THEBUSINESSBYTES BUREAU
NEW DELHI, NOVEMBER 22, 2025
Sagarmala Finance Corporation Limited (SMFCL), a Mini-Ratna CPSE under the Ministry of Ports, Shipping and Waterways, has set the stage for a major push in India’s maritime infrastructure financing with the approval of an ambitious borrowing plan worth ₹25,000 crore. The decision, taken at the Corporation’s Annual General Meeting, marks a significant step toward accelerating port-led development and unlocking new avenues of growth across the maritime sector. Of the approved limit, ₹8,000 crore has been allocated for the current financial year, which SMFCL plans to mobilise through leading banks, financial institutions and bond issuances as part of its structured resource mobilisation strategy. This sizeable capital infusion will enable the Corporation to commence lending operations in the near term, strengthening its role as a specialised financial institution for maritime development.
With discussions already underway with major financial rating agencies, SMFCL anticipates securing apex-scale ratings, buoyed by a positive industry outlook and a strong project pipeline across the maritime value chain.
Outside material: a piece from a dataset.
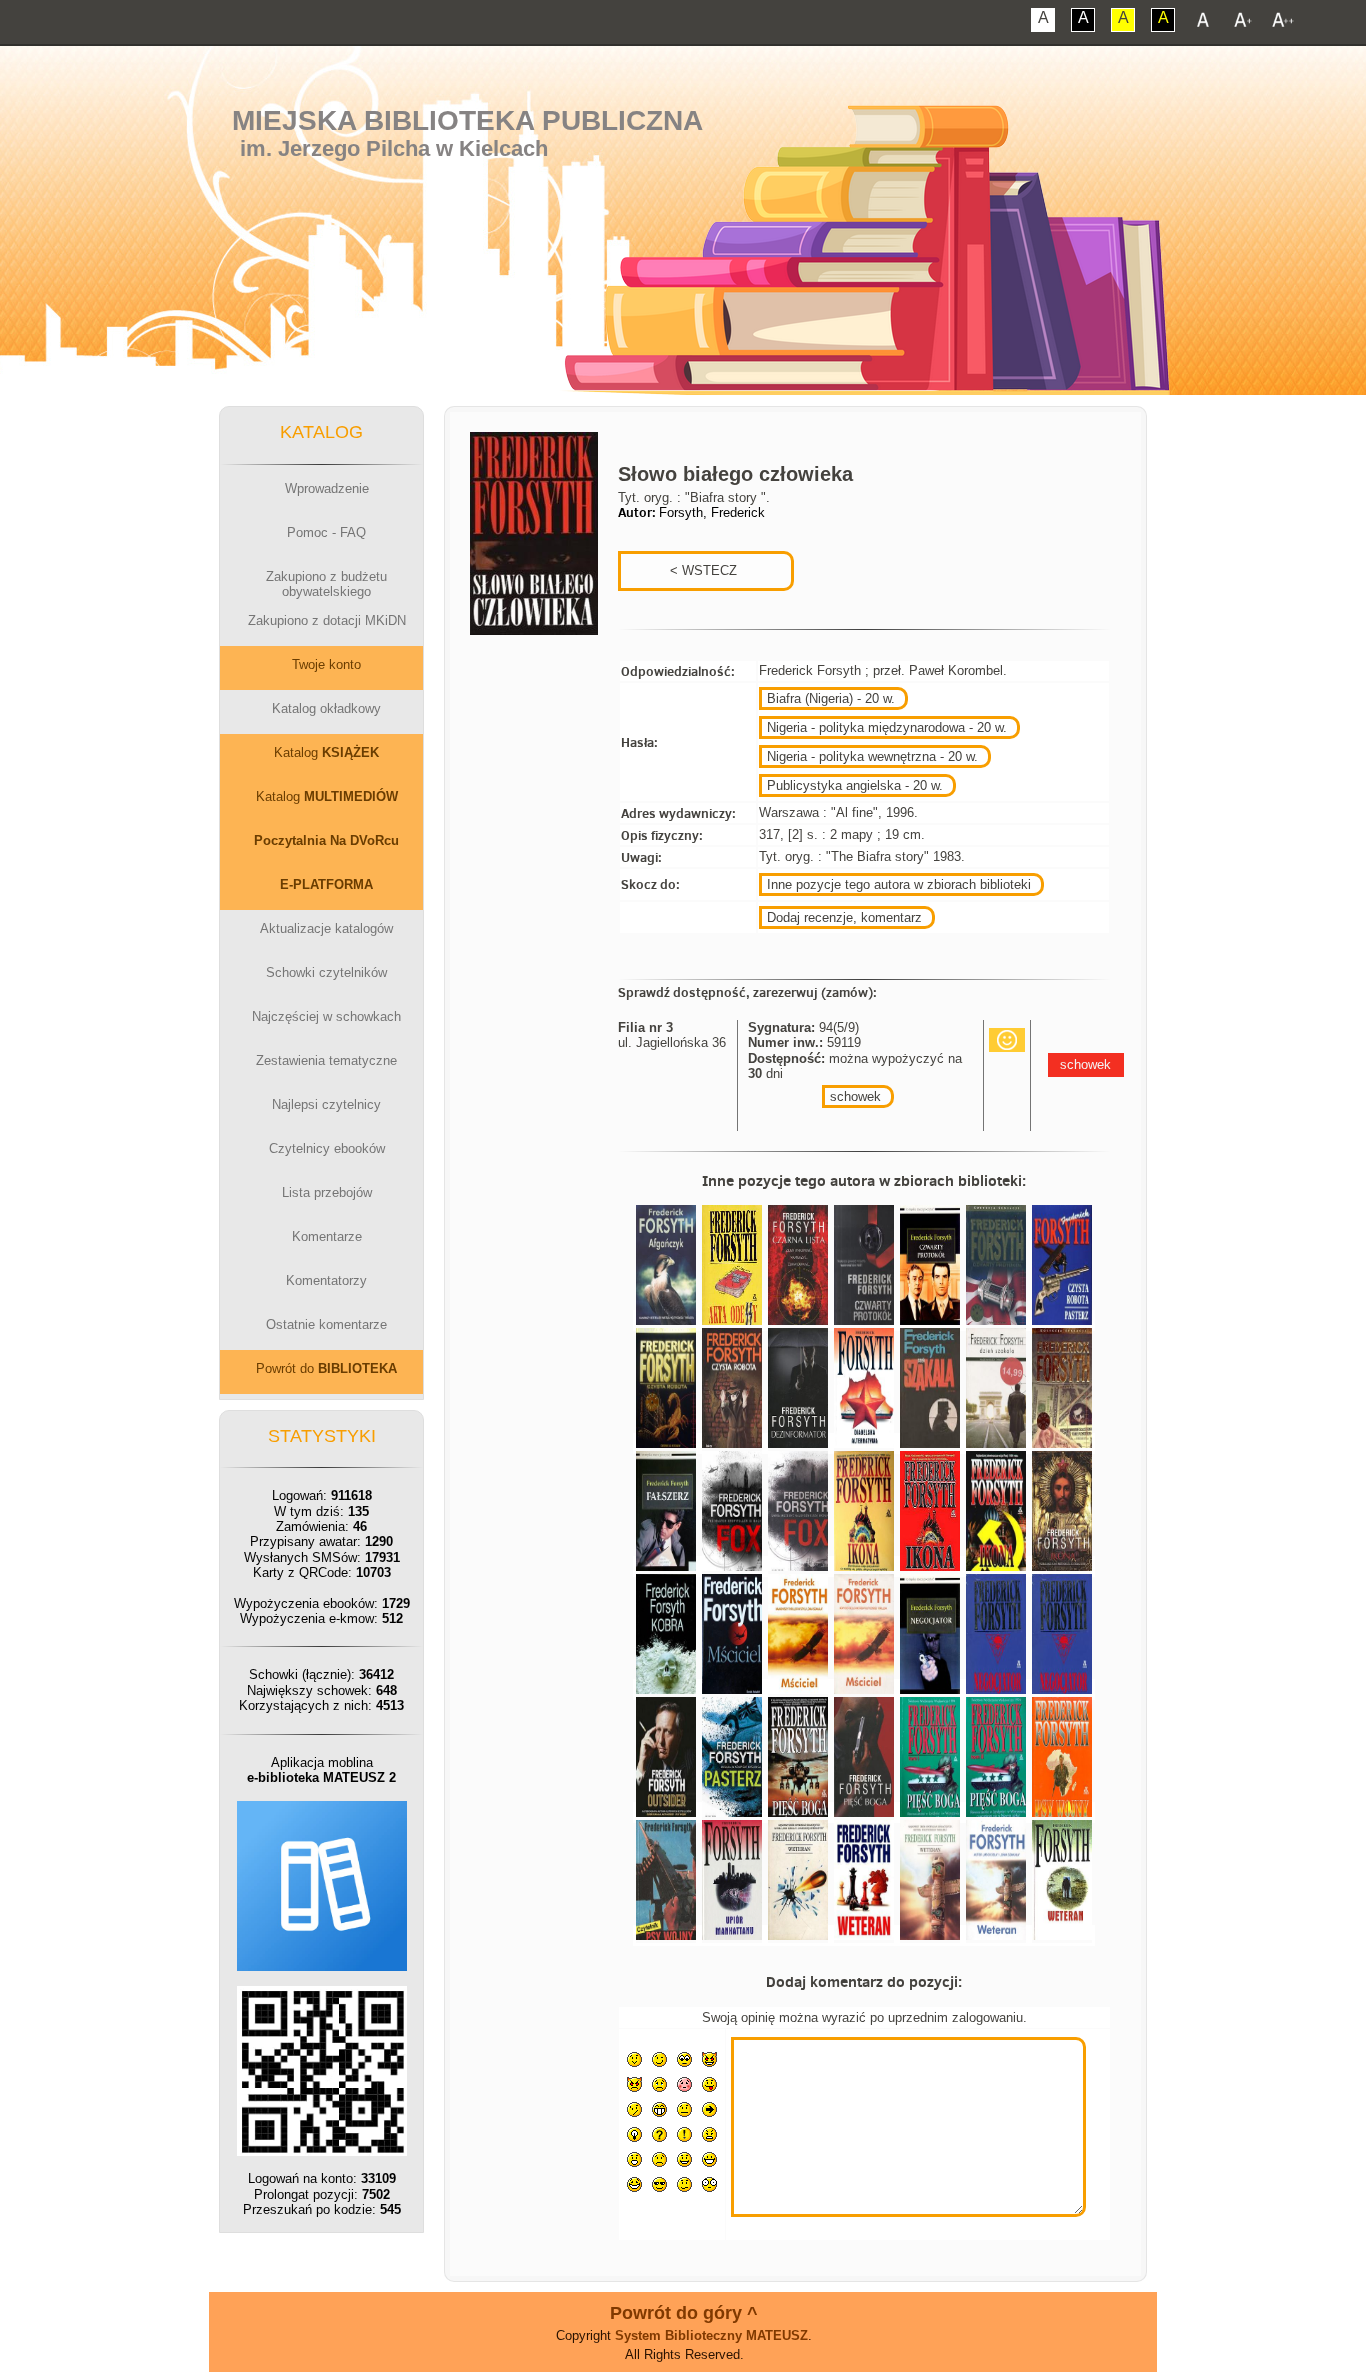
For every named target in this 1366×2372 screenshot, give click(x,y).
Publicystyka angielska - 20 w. (855, 785)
Such ratings are expected to further elevate investor confidence and optimise borrowing costs, giving the Corporation a competitive edge as it executes its expansive financing roadmap. The strategic vision includes a holistic funding framework covering ports, port connectivity, port-led industrialisation, coastal community development, coastal shipping and inland waterways, with a special focus on vessel financing that is poised to address long-standing gaps in the ecosystem.
Positioned to play a catalytic role in boosting India’s shipbuilding capabilities, SMFCL aims to support the nation’s aspiration of becoming a formidable global player in the shipbuilding industry. To ensure wide-ranging impact, the Corporation will offer tailored loan products to eligible Government and Private Sector entities, spanning short-term, medium-term and long-term financing needs. Additionally, support for cash-flow mismatches and non-fund-based instruments will be made available, enabling a more resilient, well-capitalised and future-ready maritime sector.